The show features photographs, sculptures made from cloth, and a video installation that Eid created while in residence at MASS MoCA in 2022.
“Cabbage Patch Kid” is a self-portrait she took in her aunt’s garden in the mountains of Lebanon. She stands in a patch of giant cabbages while an enormous olive tree forms the backdrop of the shot.
“Olive trees are ancient to the Fertile Crescent,” she said. “Some of the oldest ones are there. And everything revolves around the seasons and its rituals – when to pick the olives, when to nurture the tree, this give-and-take relationship.” Of the portrait, she said “It was a pledge of allegiance to everything that had nourished me from my mom’s homeland, and reminded me how deep my roots are.”
While the show captures the revered status of the land and all it has to offer in the Levant, it also points to the destruction of that land. During opening night on March 9, Eid did a performance, enacting rituals that she sees as “portals into ancestral knowledge.” She rolled grape leaves, burned frankincense, and played with rose water – “a multi-purpose liquid gold for cleansing and medicinal healing,” she wrote in the show’s materials. A colorful screen of text was projected on the wall behind her. At one point it read, “the Israeli colonial entity has burned over 50,000 ancient olive trees in Lebanon.”
Eid’s parents fled Lebanon during the country’s civil war in 1982. That year, the Israel Defense Forces invaded southern Lebanon, leading to the exodus of almost one million people.
She grew up in Quincy, MA, where she now lives and works. Her parents didn’t speak much about the war, she said. “There was this overall sense that people who survived the civil war need to shut their mouths and continue on. They didn’t get to heal from it.”
In high school, Eid immersed herself in art practice – mainly painting and drawing. “Growing up Muslim and Arab in a predominately white area, I found a lot of comfort in the art room because I could be there and get lost in another world, and explore who I was through art and color.”

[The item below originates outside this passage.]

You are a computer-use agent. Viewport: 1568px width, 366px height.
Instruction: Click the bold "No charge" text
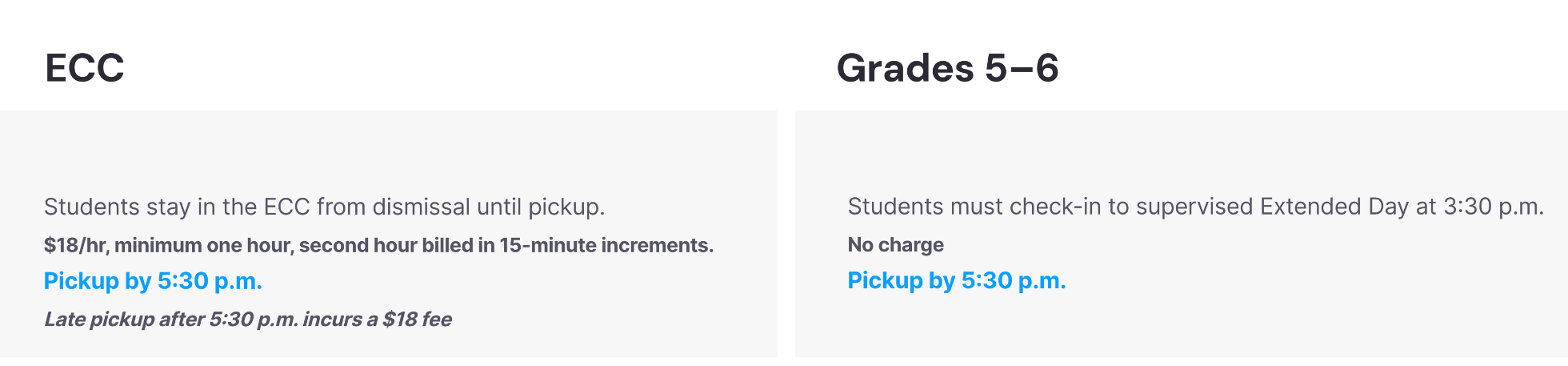(x=895, y=245)
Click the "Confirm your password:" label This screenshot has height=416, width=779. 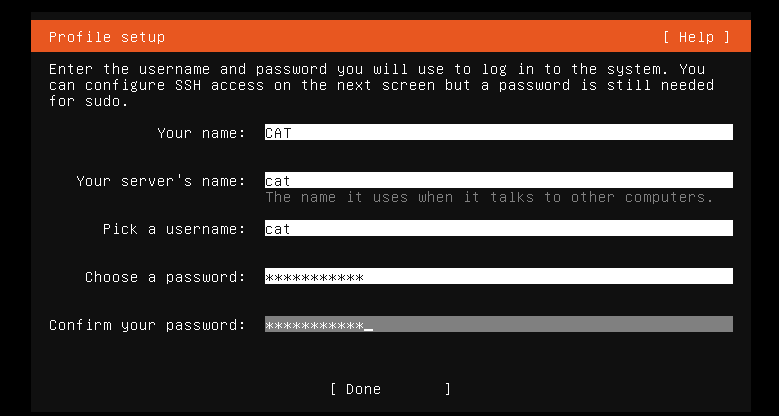coord(148,325)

Much of Eid’s work is created with intense, saturated color. “I’ve always felt emotions with colors,” she said. “My grandmother was a seamstress and her whole house was filled with things she made, all the seating done in fabric. I felt drawn to all these textures, and colors, and patterns.”
“When the colors came in,” Firefolk Arts owner and curator Tina Picz said, “it was so enlivening. Especially with winter here, when it’s just so dark.”
Picz first met Eid in Boston about six years ago at another exhibition. She was captured by Eid’s use of materials and her commentary on heritage and mixed identities.
Eid said that working on pieces for the show was “both heart-breaking and healing.”
“I’m sharing this work that I’m proud of, and it’s made to honor where it came from, outside of the Western, white gaze,” she said. “The art world largely loves stories about Arabs where we are oppressed, we have no voice, someone is harming us, and white people saved us. But this is my story, and I did it the way I wanted to share it.”